» TEXT SEGMENT:
..............................

The site of Thap Mam in Binh Dinh Province yielded many sculptures, including numerous fantastic beasts like this gajasimha (elephant-lion). The region thrived from the eleventh to the thirteenth century when patrons constructed a large number of temples there. Thap Mam style is characterized by monumentality and the use of big, broad surfaces as background for ecstatic patterning. This gajasimha, one of a pair, stood a good distance from the front of the main shrine and was undoubtedly intended as a guardian figure that demarcated sacred space. The two massive gajasimha, with their stylized elephant heads and lion bodies, would have created a formidable deterrent to anyone with ill intent.
Dr. Nancy Tingley, Curator of the Exhibition, stands in front of Dharmapala, Champa period, 9th century.

This figure is one of the eight fierce dharmapala (guardians of the law) that protected the gates of the Dong Duong monastery complex. A Sanskrit inscription found at the complex states that King Jaya Indravarman II established the monastery in 875. The text records that Indravarman honored the Hindu linga Bhadreshvara (Shiva) and the bodhisattva Lokeshvara, erected an image of the Buddha, established Dong Duong as a monastic community, and dedicated all of its property to the bodhisattva Sri Lakshmindra-Lokeshvara. The Dong Duong guardians may represent a specific group of dharmapala that first appeared in Tibetan and East Asian art in the eighth century.

..............................

» CHALLENGE 1: According to the text on Cham guardian sculptures, in what year did King Jaya Indravarman II establish the Dong Duong monastery?

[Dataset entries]
..............................

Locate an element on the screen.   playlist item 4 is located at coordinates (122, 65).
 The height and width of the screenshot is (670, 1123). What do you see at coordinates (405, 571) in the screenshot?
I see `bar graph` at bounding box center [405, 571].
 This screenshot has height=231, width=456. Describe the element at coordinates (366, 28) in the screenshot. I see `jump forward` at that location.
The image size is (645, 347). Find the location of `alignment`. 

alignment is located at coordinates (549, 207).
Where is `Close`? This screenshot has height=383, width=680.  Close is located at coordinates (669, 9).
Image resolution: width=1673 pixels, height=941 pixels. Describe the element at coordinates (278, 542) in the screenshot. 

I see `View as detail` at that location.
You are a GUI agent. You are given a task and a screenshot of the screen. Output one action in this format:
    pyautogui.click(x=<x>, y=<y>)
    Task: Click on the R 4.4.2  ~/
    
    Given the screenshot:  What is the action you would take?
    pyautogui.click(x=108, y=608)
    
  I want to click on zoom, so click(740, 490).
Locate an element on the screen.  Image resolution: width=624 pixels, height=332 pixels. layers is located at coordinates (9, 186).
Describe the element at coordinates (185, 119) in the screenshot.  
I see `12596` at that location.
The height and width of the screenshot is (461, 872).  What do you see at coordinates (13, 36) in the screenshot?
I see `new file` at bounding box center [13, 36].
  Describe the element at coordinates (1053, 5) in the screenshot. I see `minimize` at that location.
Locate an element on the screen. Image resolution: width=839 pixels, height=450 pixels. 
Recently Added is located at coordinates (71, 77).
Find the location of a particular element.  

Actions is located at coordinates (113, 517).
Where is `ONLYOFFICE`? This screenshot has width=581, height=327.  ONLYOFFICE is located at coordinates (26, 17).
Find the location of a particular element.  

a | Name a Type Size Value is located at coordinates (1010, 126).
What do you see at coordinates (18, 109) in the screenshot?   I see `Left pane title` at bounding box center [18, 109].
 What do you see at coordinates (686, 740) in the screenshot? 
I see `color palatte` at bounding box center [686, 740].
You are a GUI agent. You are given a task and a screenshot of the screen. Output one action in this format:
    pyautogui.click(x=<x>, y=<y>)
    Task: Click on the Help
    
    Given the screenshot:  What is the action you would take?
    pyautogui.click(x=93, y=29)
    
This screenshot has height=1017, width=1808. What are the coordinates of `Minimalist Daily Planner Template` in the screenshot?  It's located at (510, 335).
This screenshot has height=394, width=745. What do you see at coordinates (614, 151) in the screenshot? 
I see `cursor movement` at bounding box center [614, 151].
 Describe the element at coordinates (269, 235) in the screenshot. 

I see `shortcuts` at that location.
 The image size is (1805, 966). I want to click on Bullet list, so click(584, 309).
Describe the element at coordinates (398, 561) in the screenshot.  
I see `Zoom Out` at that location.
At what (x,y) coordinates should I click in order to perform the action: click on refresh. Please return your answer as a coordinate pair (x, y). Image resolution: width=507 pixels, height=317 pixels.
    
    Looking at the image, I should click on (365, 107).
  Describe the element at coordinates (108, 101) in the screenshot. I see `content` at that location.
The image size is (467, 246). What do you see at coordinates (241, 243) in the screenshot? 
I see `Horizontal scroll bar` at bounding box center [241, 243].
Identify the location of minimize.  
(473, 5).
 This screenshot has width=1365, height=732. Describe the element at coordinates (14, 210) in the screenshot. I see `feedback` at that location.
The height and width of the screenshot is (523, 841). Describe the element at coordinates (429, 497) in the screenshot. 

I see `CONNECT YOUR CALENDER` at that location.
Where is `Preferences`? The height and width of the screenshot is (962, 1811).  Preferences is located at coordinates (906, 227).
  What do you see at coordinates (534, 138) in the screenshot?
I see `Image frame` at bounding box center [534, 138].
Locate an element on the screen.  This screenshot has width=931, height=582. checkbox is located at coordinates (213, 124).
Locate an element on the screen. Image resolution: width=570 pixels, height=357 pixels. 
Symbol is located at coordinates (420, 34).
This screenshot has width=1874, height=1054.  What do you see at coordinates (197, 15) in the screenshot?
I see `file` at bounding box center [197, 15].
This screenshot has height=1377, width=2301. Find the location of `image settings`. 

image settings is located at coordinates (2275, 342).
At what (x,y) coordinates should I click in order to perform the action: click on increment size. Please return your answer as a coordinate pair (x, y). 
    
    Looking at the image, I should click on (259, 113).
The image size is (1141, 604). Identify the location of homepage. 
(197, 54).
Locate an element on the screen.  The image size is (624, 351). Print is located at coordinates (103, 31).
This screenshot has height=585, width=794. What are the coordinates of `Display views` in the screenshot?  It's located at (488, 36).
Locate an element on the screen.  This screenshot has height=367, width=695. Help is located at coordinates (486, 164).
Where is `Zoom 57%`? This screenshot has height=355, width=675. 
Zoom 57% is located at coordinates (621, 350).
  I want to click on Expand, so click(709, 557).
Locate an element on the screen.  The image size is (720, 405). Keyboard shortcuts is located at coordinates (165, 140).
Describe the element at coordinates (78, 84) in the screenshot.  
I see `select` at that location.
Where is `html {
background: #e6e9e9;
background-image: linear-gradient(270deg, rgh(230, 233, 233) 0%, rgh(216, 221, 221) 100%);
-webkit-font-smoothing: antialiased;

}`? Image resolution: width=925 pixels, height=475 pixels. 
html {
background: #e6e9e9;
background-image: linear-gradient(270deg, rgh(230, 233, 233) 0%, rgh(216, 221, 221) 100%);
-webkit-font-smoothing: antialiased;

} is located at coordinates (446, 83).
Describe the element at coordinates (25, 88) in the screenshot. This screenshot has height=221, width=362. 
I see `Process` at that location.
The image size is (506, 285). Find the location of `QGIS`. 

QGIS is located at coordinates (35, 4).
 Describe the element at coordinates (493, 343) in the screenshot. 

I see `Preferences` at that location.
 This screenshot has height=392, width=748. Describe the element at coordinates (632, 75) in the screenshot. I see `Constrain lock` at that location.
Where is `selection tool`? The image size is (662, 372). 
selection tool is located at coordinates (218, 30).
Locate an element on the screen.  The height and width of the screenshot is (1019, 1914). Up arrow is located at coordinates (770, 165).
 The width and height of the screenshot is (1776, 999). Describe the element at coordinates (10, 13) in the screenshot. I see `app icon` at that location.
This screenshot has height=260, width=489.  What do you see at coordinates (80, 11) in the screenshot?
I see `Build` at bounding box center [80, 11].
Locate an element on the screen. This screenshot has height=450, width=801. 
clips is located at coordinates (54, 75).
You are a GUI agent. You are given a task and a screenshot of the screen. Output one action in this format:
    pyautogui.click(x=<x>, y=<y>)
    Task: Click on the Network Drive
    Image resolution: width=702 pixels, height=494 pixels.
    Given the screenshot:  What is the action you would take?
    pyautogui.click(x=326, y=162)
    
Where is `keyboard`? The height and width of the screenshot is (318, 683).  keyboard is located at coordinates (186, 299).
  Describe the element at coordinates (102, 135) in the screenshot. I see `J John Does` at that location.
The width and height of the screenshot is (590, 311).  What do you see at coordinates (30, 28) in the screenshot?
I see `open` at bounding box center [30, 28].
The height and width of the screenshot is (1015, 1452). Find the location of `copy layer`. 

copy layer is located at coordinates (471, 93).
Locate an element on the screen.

..............................

» CHALLENGE 2: Edit the records from the line that contains "Image resolution: width=1673" to the line that contains "Describe the element at coordinates (1053, 5)", replacing "GUI agent" with "screen assistant" and changing nothing else. Return only those lines.

» TASK RESPONSE 1: 875

» TASK RESPONSE 2:
Image resolution: width=1673 pixels, height=941 pixels. Describe the element at coordinates (278, 542) in the screenshot. 

I see `View as detail` at that location.
You are a screen assistant. You are given a task and a screenshot of the screen. Output one action in this format:
    pyautogui.click(x=<x>, y=<y>)
    Task: Click on the R 4.4.2  ~/
    
    Given the screenshot:  What is the action you would take?
    pyautogui.click(x=108, y=608)
    
  I want to click on zoom, so click(740, 490).
Locate an element on the screen.  Image resolution: width=624 pixels, height=332 pixels. layers is located at coordinates (9, 186).
Describe the element at coordinates (185, 119) in the screenshot.  
I see `12596` at that location.
The height and width of the screenshot is (461, 872).  What do you see at coordinates (13, 36) in the screenshot?
I see `new file` at bounding box center [13, 36].
  Describe the element at coordinates (1053, 5) in the screenshot. I see `minimize` at that location.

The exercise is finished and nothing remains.